There was one issue he discussed in this column that hit home with me: Why do people always have to refer to you as "big guy" when you're fat? GREAT QUESTION, Brian! I would also like to add another question: Why do people want to playfully punch me in the gut when I'm fat? Have you noticed these in your life as a fat person?
What's funny is that despite my nearly 200-pound weight loss, I STILL have people who insist on calling me "big guy." Now, I am 6'3" tall, so I suppose they could be referring to my height. But the painful reality of that phrase as Brian so wonderfully points out is that it comes across as derogatory and demeaning. I'm sorry, but it does.

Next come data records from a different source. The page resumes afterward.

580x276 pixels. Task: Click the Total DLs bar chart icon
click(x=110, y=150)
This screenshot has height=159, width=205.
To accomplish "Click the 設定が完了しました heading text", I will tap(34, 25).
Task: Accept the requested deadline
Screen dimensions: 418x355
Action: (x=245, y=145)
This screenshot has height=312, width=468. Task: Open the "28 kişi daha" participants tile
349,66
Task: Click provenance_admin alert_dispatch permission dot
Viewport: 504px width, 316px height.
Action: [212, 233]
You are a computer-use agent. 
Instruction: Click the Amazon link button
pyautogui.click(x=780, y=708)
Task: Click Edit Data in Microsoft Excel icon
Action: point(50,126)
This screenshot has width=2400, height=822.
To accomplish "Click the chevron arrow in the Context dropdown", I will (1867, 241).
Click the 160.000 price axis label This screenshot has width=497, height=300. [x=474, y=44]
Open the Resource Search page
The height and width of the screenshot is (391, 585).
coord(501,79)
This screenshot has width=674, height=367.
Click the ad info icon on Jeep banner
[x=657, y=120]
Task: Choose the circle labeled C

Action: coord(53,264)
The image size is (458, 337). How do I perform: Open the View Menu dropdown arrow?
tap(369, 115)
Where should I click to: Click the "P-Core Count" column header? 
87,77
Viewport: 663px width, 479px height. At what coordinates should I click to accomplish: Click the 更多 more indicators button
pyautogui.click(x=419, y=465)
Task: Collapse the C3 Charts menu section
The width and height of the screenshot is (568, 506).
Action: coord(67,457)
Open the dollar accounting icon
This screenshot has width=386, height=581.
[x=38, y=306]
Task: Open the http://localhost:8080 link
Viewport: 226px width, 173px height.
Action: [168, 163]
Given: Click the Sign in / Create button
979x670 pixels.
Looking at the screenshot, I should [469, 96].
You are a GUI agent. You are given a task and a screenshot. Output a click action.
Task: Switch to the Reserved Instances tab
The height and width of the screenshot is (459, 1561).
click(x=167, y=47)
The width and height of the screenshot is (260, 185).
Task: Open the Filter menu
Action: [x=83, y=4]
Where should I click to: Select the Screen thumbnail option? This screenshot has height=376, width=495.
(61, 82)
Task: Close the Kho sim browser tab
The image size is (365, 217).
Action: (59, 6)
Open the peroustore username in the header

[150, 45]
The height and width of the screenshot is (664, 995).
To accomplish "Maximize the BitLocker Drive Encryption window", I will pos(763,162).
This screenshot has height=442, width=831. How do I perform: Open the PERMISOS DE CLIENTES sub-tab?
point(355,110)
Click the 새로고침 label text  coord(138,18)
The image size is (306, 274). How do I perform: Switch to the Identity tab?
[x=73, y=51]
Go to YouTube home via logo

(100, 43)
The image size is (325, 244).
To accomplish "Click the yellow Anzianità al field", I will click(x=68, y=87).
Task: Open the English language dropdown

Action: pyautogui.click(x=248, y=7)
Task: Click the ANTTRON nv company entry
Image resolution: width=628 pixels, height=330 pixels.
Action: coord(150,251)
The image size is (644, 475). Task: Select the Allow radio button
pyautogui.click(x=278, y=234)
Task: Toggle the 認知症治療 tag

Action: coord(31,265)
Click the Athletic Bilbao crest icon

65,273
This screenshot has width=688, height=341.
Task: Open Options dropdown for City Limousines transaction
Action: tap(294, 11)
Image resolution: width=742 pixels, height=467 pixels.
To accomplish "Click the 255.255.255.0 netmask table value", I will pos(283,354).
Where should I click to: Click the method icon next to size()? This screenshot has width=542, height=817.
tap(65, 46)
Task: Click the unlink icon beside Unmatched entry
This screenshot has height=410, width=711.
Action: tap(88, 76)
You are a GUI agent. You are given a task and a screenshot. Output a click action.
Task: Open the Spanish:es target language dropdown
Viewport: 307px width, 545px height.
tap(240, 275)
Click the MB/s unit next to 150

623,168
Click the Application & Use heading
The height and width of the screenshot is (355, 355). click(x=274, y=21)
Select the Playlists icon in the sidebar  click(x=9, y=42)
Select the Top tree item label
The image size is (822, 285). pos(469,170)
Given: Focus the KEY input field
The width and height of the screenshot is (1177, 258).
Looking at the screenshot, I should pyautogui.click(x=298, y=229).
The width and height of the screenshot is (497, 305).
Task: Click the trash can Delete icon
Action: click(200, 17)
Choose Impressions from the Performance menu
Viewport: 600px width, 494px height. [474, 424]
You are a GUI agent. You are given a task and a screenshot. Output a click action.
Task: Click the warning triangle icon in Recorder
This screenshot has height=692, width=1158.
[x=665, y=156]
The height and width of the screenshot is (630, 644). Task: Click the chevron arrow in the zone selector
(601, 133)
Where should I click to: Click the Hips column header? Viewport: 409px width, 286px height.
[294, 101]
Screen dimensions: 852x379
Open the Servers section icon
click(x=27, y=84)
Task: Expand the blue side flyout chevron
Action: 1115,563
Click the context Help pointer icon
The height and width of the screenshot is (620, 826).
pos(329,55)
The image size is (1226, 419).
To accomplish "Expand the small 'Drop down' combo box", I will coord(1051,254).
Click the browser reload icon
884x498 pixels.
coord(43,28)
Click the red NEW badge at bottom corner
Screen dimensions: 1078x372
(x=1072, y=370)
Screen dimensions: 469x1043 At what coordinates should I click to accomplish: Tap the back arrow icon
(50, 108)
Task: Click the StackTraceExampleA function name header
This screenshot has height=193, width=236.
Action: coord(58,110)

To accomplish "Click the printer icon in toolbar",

My response to the "big guy" comment is usually something like--"Watch it now, who are you calling 'big'?" LOL! Usually shuts 'em up or makes 'em stammer for the right words to backtrack what they just said. Yes, it's personal when you say "big guy" so don't pretend you didn't know it was gonna hurt me. Like I said, IT DOES!
The same goes with touching my stomach. Sometimes my wife Christine's grandmother will grab at my tummy in a loving manner joking around with me, but I still feel so self-conscious about my "loose skin" from my humongous weight loss that it's very uncomfortable when she does that. And to those people who feel compelled to punch me in the kisser--STOP IT! I didn't like it when I was fat and I DEFINITELY don't like it now. Got it?!
Like I said, this column by Brian Cormier has conjured up some feelings I haven't thought about in great detail in a long time. It's a reminder that no matter how much weight you lose off your body, your mind will always think, feel, and respond exactly the same way it did when you were overweight.
For that, I will always be thankful because I'll NEVER forget from whence I came. It's why I keep old "fat boy" photos of myself around to look at so I'll never go back there again. By the grace of God, I've been able to keep the weight off ever since 2004!
At the end of his column, Brian shared his rather revealing, innermost thoughts about a kid who gawked at him about his weight at the grocery store recently and it reminded me of my own experience with a little punk...er, I mean, kid just months before I started livin' la vida low-carb.
In late 2003, I was a substitute teacher in an middle-school English class writing the instructions for the lesson that day on the chalkboard when a pudgy little sixth-grade boy yelled out, "Mr. Moore is fffffffaat!" Two seconds of silence and then the loudest roar of laughter you've ever heard ensued.
Ever so slowly I turned around in the direction of the boy who said it and nervously joined in the utter pleasure of ridiculing the substitute teacher's rotund figure (that would be ME!) by laughing too--mostly to keep from crying! Needless to say, that was the beginning of what led me to seriously find a way to get my weight under control for good.
Some would argue that experience proves people should keep talking about fat people so they'll get their butt in gear. I disagree. A negative, shame-inflicting response mechanism is not nearly as reinforcing and effective as a positive, reinforcing one. Give people a reason to WANT to lose weight in a way that's fun, engaging, and likely to work and you've empowered them to succeed. That's what livin' la vida low-carb did for me and I'm STILL doing it to this day!
As for Brian, he's getting there. I am confident that he'll not soon forget that little boy from the grocery store who incidentally was made to apologize to Brian by his parents for his cruel and insensitive remarks. Use that experience, Brian, to propel you to reach your goal and make it happen in your life.
It's NOT impossible and I can only encourage you to follow the example that people like me and Kent Altena have shown with the Atkins diet. YOU CAN DO IT!!! As for the snide comments, let them simply remind you of the amazing journey you are embarking upon to take care of your health and weight sooner rather than later. You're getting there--despite the naysayers!